The fix is fast once the cause is named: either roll back the migration's `NOT NULL` constraint (`ALTER TABLE orders ALTER COLUMN x DROP NOT NULL;`) to stop the bleeding immediately, or fast-forward the lagging application deploy. The team drops the constraint, the rate falls back to baseline within one window, and they re-apply `NOT NULL` only after the populating code is live.

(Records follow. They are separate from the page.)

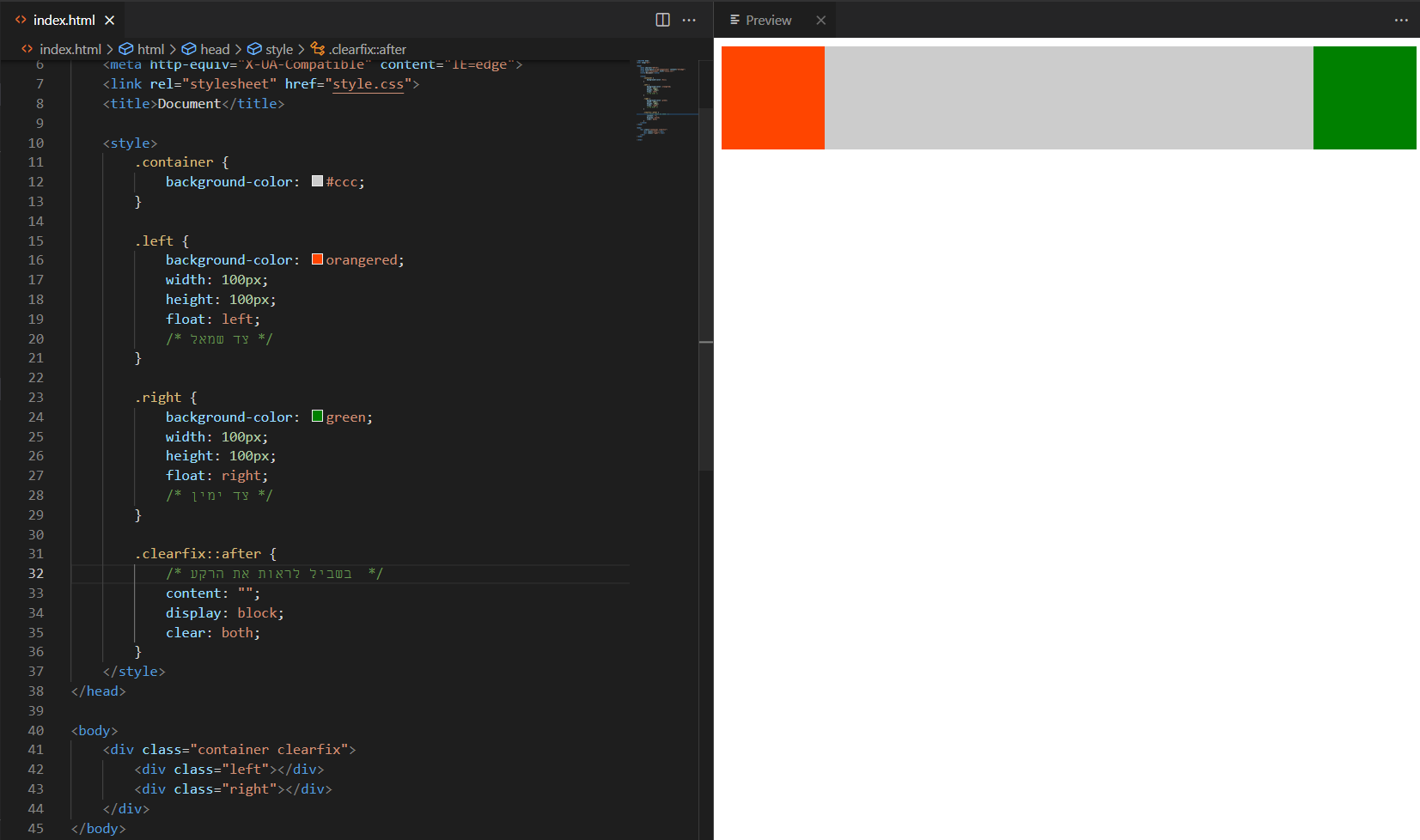Close the Preview tab
The height and width of the screenshot is (840, 1420).
(820, 20)
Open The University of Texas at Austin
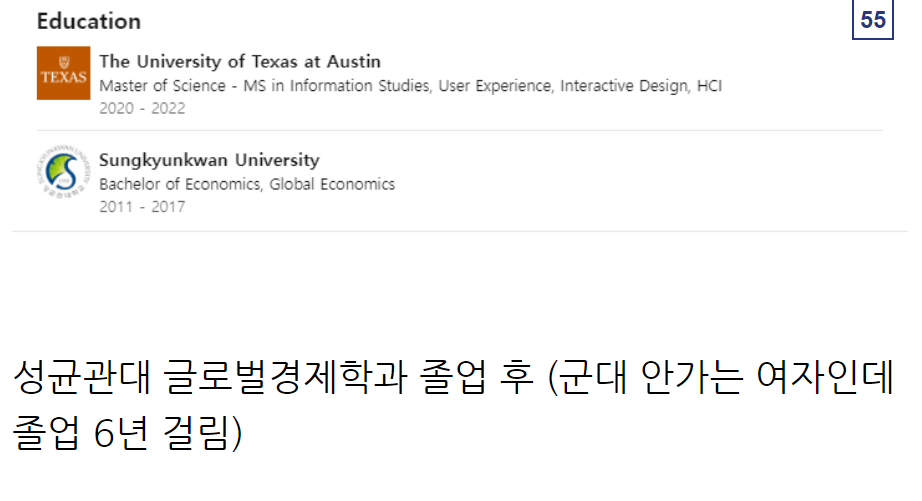Screen dimensions: 922x501 240,61
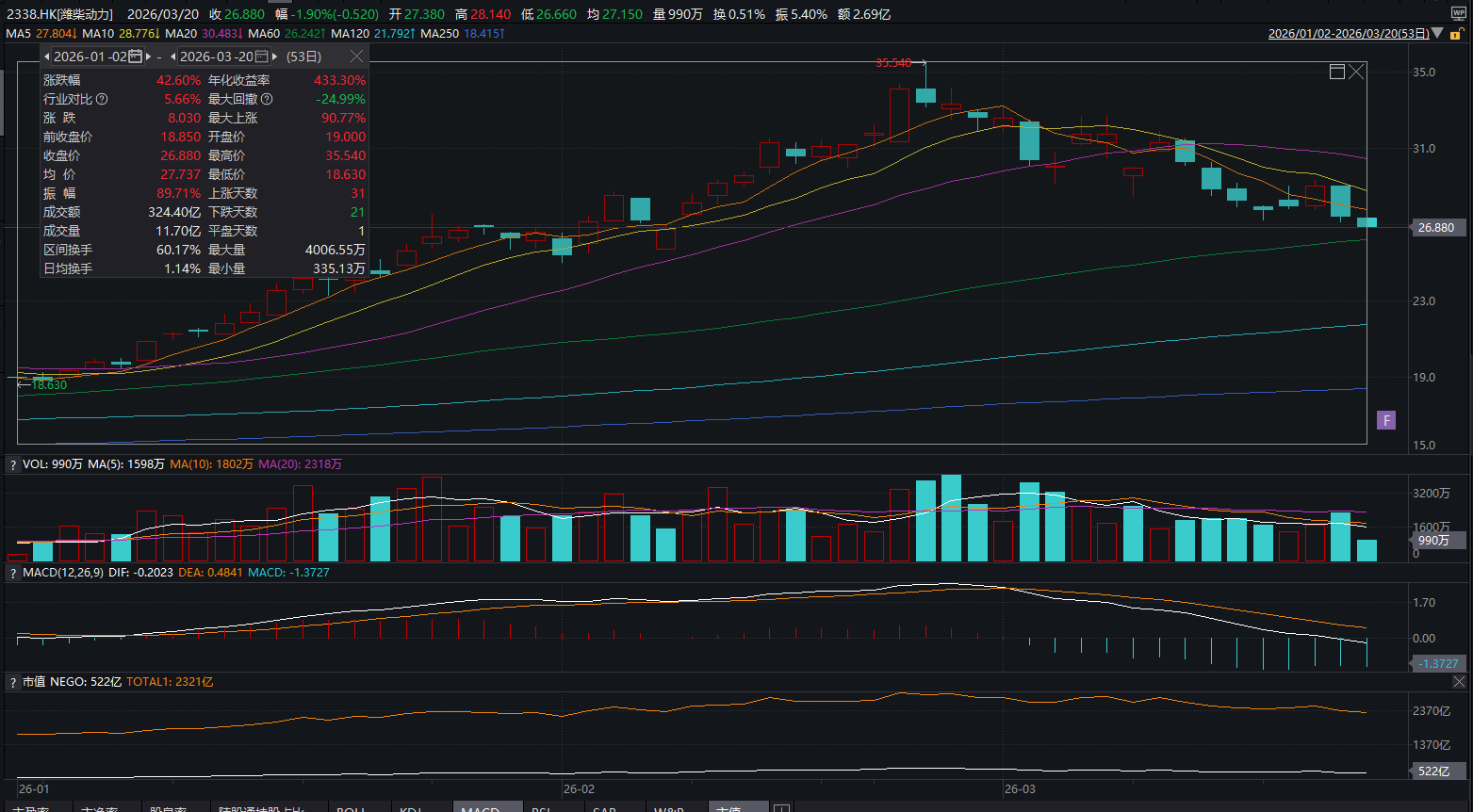Step the end date forward with right arrow
This screenshot has width=1473, height=812.
275,57
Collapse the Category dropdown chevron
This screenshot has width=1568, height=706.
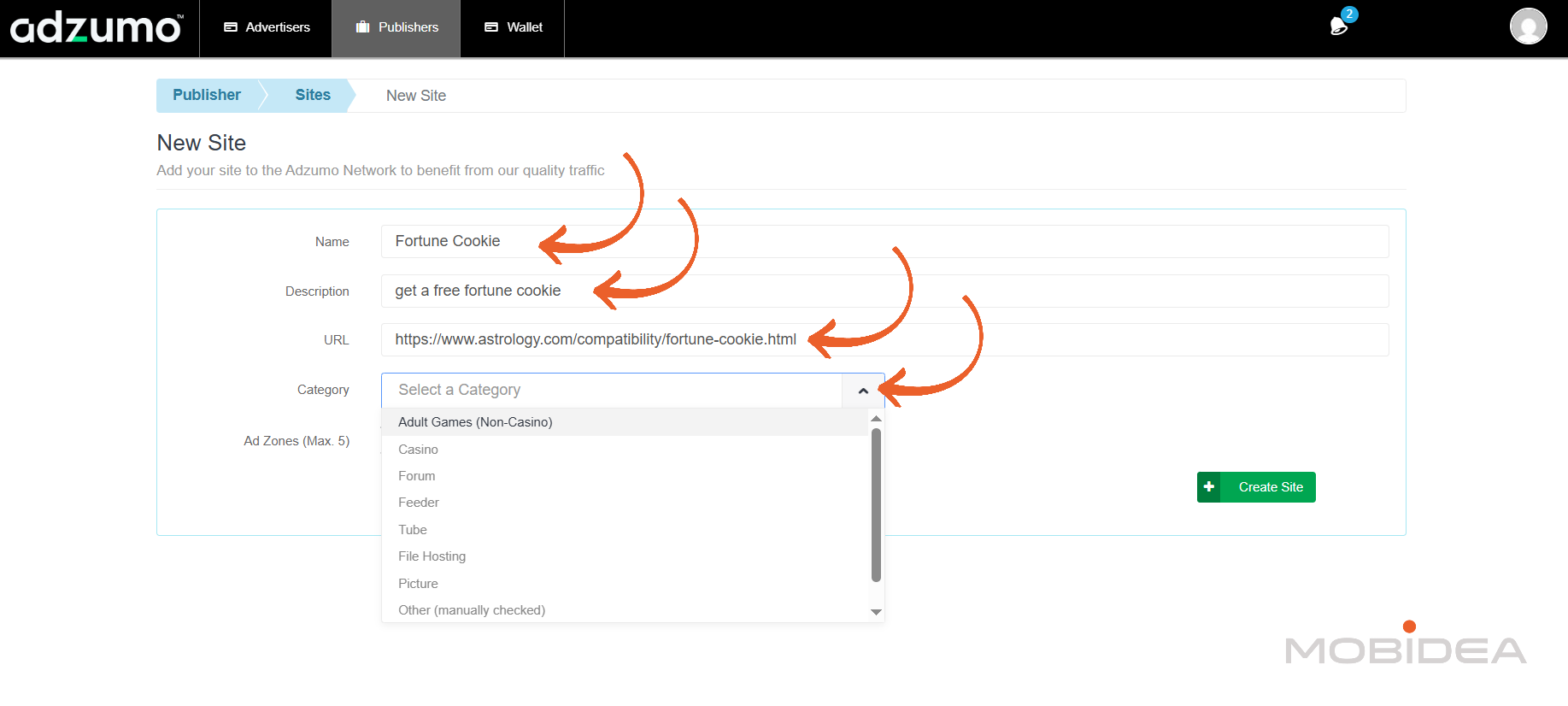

Two takeaways the team writes into their runbook:

1. **A non-zero error rate on production PostgreSQL is never normal.** Unlike latency (which has a healthy non-zero range), a healthy error rate is approximately 0%. Any sustained reading above the noise floor is a defect to be explained, not a number to be tuned.
2. **The percentage tells you something is wrong; the SQLSTATE class tells you what.** Always follow an error-rate alert with a look at the dominant error class. `23xxx` is a constraint or data problem (often a deploy), `40xxx` is concurrency (deadlock or serialization), `42xxx` is a SQL or schema problem (bad query or missing object), `53300` is `too_many_connections` (a saturation event in disguise).

## Sibling cards

| Card                                                                                                                  | Why pair it with Query Error Rate                    | What the combination tells you                                                                                  |
| --------------------------------------------------------------------------------------------------------------------- | ---------------------------------------------------- | --------------------------------------------------------------------------------------------------------------- |
| [Query Error Rate Spike (>1% in 5m)](/nerve-centre/kpi-cards/postgresql/query-error-rate-spike-1-in-5m)               | The alert-feed view of this same threshold.          | Confirms whether a breach is a one-off blip or a sustained event worth paging on.                               |
| [Connection Errors (24h)](/nerve-centre/kpi-cards/postgresql/connection-errors-24h)                                   | Isolates the connection-refusal subset of errors.    | An error-rate spike that is mostly connection errors is a saturation event, not a query defect.                 |
| [Connection Pool Saturation %](/nerve-centre/kpi-cards/postgresql/connection-pool-saturation)                         | The capacity cause of `too many clients` errors.     | Error spike plus saturation spike equals refusals; fix the pool, not the queries.                               |
| [Deadlocks (last 5m)](/nerve-centre/kpi-cards/postgresql/deadlocks-last-5m)                                           | Isolates the `40P01` concurrency contribution.       | A rising error rate driven by deadlocks is a locking-order problem in the application.                          |
| [Queries per Second (live)](/nerve-centre/kpi-cards/postgresql/queries-per-second-live)                               | The denominator behind the percentage.               | A QPS spike that is mostly errors is a retry storm; high QPS with flat errors is healthy load.                  |
| [Query Latency p95 (ms)](/nerve-centre/kpi-cards/postgresql/query-latency-p95-ms)                                     | Errors and latency often move together under stress. | Latency climbing with errors points to lock timeouts; errors without latency points to a logic or schema fault. |
| [PostgreSQL Health Score](/nerve-centre/kpi-cards/postgresql/postgresql-health-score)                                 | The composite that weights error-free operation.     | Any sustained error rate above the floor pulls the composite down on its own.                                   |
| [PostgreSQL QPS Spike vs Ecom Order Rate](/nerve-centre/kpi-cards/postgresql/postgresql-qps-spike-vs-ecom-order-rate) | Ties failures to revenue events.                     | Errors during the checkout window are abandoned carts, not just log noise.                                      |

## Reconciling against the source

**Where to look in PostgreSQL itself:**

> The ground truth for errors is the server log. With `log_min_messages = error` (or finer) and `log_min_error_statement = error`, every `ERROR` and `FATAL` is logged with its SQLSTATE and the offending statement. Grep the log for the alert window and group by SQLSTATE to see the dominant class.
> For the rollback-based baseline, run `SELECT xact_commit, xact_rollback, deadlocks FROM pg_stat_database WHERE datname = current_database();` twice across the window and difference it.
> For the deadlock contribution specifically, the `deadlocks` counter in the same view is exact.
> On a managed service, the console exposes errors through logs and metrics: AWS RDS publishes PostgreSQL logs to CloudWatch Logs and exposes Performance Insights, Google Cloud SQL surfaces `ERROR` log entries in Cloud Logging, and Azure Database for PostgreSQL exposes server logs and the `pg_stat_database` counters.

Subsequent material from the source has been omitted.